尖閣諸島防衛のため海上自衛隊が初の空母「いぶき」を就役させると、中国人民解放軍は空母「遼寧」につづく「広東」を建造、配備した。絵に描いたような軍拡競争のなかで「事件」は起きる。
中国人民解放軍が宮古島、与那国島の自衛隊レーダーサイトを爆破。与那国島を制圧下に置き、島民を拘束したのである。
中国政府は尖閣諸島の領有と交換に人質の解放をほのめかす。
日本国首相・垂水慶一郎は国家安全保障会議で「国民の生命と財産、そして領土のどちらも失うつもりはない」との決意を示す。
緊張が極度に高まるなか、航空自衛隊の偵察機が多良間島(宮古列島)上空で中国機に撃墜された。
日本は頼みの米国からも突き放される。20XY年4月26日、垂水首相はついに防衛出動を決める。事実上の戦争である・・・
以上はビッグコミックで好評連載中の『空母いぶき』(作・かわぐちかいじ)のストーリーだ。
国民は大本営発表を受けたマスコミ報道でしか情報を得ることができない。現場海域の実情はどうなっているのか、知る由はないのだ。
為政者はいかなる情報操作も可能となる。戦端を開くことを正当化できるのである。
中国脅威論を受け自衛隊がミサイル部隊の配備を計画する宮古島市。新基地建設の是非を問う市長選挙があす、告示される。
沖縄にもっと関心を持ってもらおうと南西諸島の自衛隊基地に反対する集会がきょう、首相官邸前で開かれた。(主催:琉球弧自衛隊配備反対アクション)
宮古島出身の男性がマイクを握った―
「親も(基地に)反対だが表立っては言えない。民意とは何なのか。地元が被害を被ってしまう。ミサイル基地が攻撃対象となる可能性があるからだ」。

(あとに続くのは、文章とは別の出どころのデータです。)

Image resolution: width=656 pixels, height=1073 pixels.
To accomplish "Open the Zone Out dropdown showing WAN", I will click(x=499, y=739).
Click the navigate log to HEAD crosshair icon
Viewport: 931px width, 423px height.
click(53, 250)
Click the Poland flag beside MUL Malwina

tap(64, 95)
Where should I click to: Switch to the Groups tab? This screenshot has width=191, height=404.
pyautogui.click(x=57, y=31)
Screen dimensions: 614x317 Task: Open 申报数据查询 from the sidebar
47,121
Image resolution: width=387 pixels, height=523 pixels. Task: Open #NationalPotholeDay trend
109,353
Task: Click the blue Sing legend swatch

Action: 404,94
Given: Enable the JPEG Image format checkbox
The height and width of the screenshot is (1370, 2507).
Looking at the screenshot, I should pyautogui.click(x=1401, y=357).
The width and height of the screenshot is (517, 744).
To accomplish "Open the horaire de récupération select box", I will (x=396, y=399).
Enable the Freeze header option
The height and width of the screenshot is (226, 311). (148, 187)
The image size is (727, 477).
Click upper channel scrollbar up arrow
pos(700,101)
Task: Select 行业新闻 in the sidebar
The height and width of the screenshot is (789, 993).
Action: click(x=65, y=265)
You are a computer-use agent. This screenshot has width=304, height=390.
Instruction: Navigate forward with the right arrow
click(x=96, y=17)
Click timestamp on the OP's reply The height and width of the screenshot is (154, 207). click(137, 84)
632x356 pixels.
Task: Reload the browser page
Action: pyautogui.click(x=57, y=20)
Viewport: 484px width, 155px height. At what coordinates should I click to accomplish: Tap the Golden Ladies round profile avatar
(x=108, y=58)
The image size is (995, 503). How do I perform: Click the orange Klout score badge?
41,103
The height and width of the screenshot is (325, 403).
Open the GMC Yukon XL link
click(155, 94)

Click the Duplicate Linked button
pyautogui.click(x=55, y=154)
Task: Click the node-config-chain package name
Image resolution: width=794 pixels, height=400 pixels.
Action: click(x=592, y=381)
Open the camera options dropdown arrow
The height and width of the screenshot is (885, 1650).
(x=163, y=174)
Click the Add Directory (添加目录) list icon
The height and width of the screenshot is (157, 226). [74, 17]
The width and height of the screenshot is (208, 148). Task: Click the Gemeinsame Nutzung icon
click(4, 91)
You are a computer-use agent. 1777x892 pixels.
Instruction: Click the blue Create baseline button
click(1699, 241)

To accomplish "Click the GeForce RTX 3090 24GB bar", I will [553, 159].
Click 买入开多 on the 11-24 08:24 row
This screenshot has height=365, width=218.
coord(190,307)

「宮古島にすべてをかぶせて良いのか? (宮古島を)こうした環境に置いた内地の無関心を変えていかねばならない」。
男性は目を赤くしながら とつとつ と語った。時おり言葉をつまらせた。
漫画『空母いぶき』のように軍拡競争をしていると戦争になってしまうよ、と訴えているようだった。
辺野古や高江はようやく全国ニュースになった。だが、さらに南の遠隔地で起きていることは、まだまだ知られていない。